Demorand, Tartuffe !
Avant-hier, dans ma notule intitulée Les phrases incompréhensibles, je faisais remarquer que beaucoup de personnes qui font profession d’écrire (c’est-à-dire, qui se font PAYER pour écrire) donnent souvent au public des documents mal torchés, qu’on peine à comprendre. Et je citais un roman dont je ne révélais pas le titre, car c’était sans intérêt, hors-sujet. Eh bien, aujourd’hui, c’est Nicolas Demorand himself, patron du journal « Libération » (et peut-être futur directeur de France Inter, voire PDG de Radio France, si Hollande, comme tous les présidents, oublie sa promesse de ne pas se mêler des nominations dans l’audiovisuel), qui vient à mon secours en me fournissant une nouvelle et magnifique occasion de m’offrir la tête de ces grands professionnels.
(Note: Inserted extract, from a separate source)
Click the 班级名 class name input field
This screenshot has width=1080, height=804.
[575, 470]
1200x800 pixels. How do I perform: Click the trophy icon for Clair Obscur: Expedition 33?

Vous n’ignorez pas que ce journal publie aujourd’hui les conversations entre Mohammed Merah et ce policier prénommé Hassan, membre de la DCRI, et qui a conversé avec lui au téléphone pendant quatre heures. Il y a huit jours, Télé-Poubelle avait fait scandale en en diffusant des extraits accompagnés de quelques images, mais « Libération » se vante de publier « l’intégralité des conversations, » écrit Demorand dans son éditorial en page 2.
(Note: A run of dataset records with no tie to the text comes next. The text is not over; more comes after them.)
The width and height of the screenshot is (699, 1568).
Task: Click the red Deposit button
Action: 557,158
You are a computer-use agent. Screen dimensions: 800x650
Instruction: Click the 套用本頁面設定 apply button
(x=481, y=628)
L’intégralité ? Chouette alors, on va pouvoir être renseigné à fond ! Ouais… Mais, deux lignes plus loin, le cher Nicolas précise que ce document est « expurgé de ses passages les plus abjects ». Alors quoi ? Intégral, ou expurgé ? Que désigne l’expression « Ce document » expurgé ? Celui sur papier, ou celui sur papier ET celui sur Internet ?
Il est vrai que « Libé », ici, joue les tartuffes et donne dans le commercial « le plus abject », comme dit son boss, au point que Sartre, le premier directeur de ce canard, lui aurait fait bouffer sa pipe (celle de Sartre, pas celle de Demorand). En effet, la version sur papier du journal ne publie que des « extraits » (c’est mentionné dans le titre en page 3), et, pour avoir la totalité, il faut aller sur le site Internet, qui est payant ! Vous voulez lire des horreurs ? Très bien. Dans ce cas, payez !
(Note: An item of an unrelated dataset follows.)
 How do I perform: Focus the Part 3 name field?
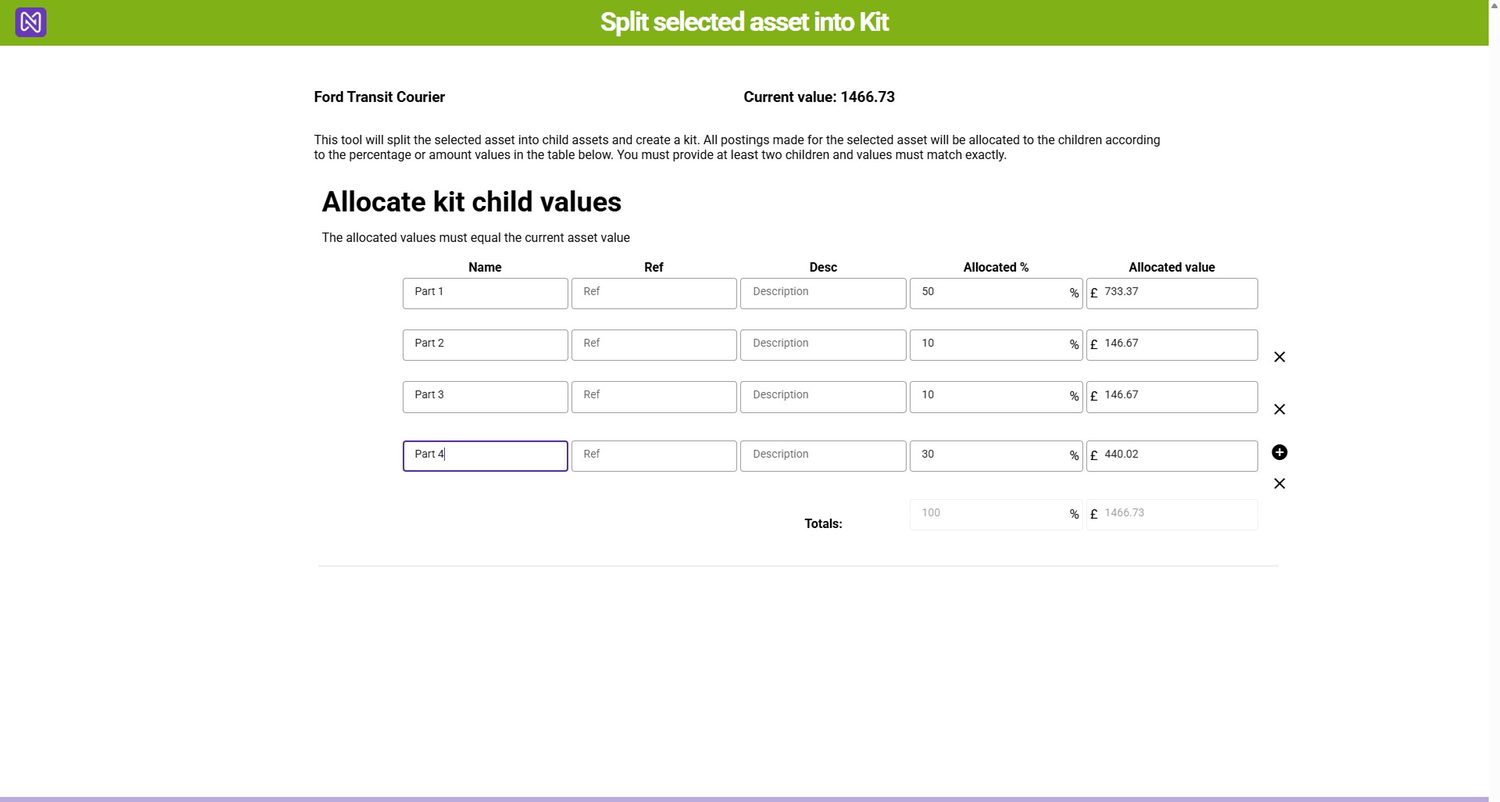[485, 396]
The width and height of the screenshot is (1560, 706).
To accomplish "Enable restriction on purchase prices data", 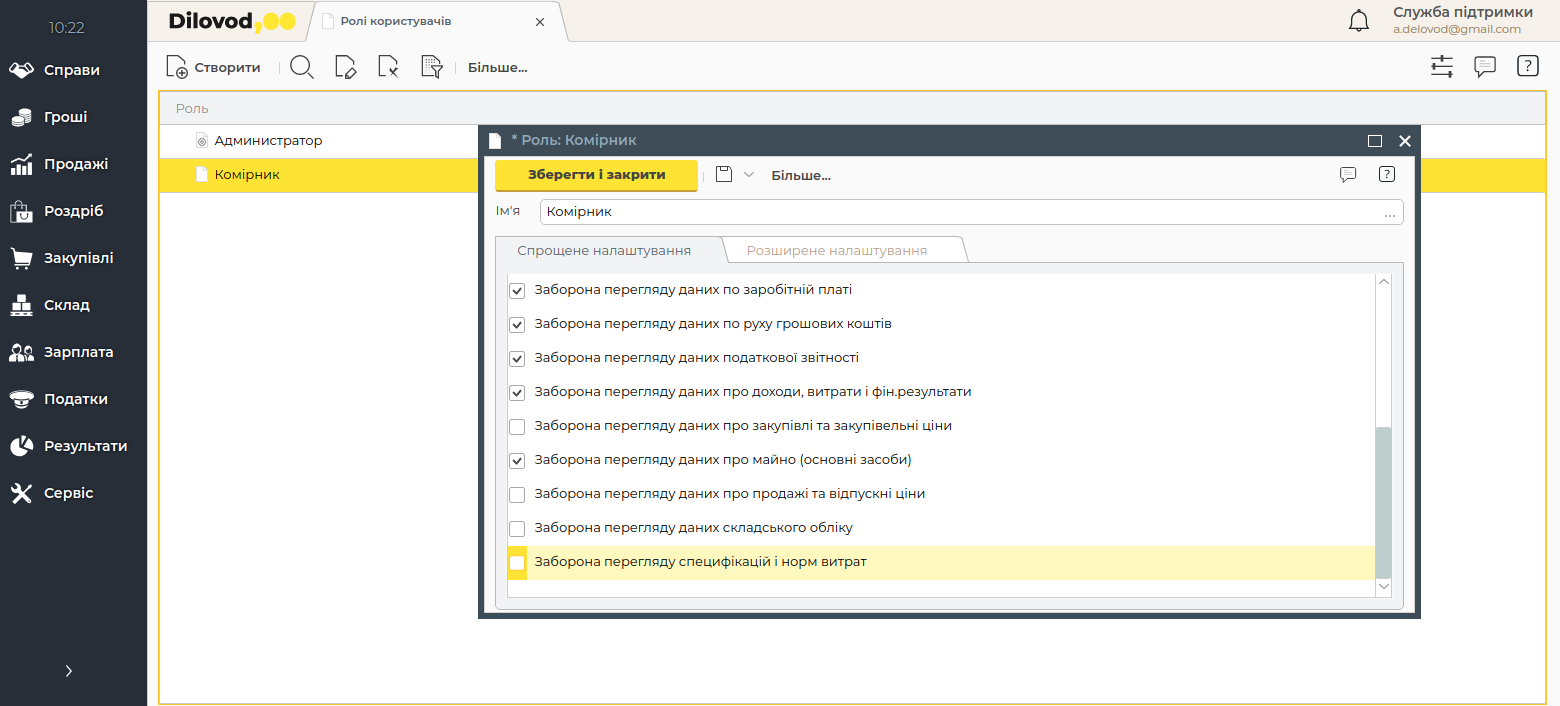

Et donc, l’ambigüité dont je parlais est là : l’éditorial de Demorand laisse les choses dans le vague. Mais lui l’a sans doute fait exprès.
Tiens, je suis bon prince, je recopie in extenso le début du papier demorandesque : « Près de 200 pages, “Libération” publie sur son site Internet l’intégralité des conversations entre Mohamed Merah [NB : je signale que “Mohammed” s’écrit avec deux M, en arabe] et Hassan, l’agent de la DCRI qui le suivait de loin en loin à Toulouse. Ce document, expurgé de ses passages les plus abjects, ne vise pas à, etc. ».
Voilà, comme dirait Marie Colmant. Vous êtes fixés.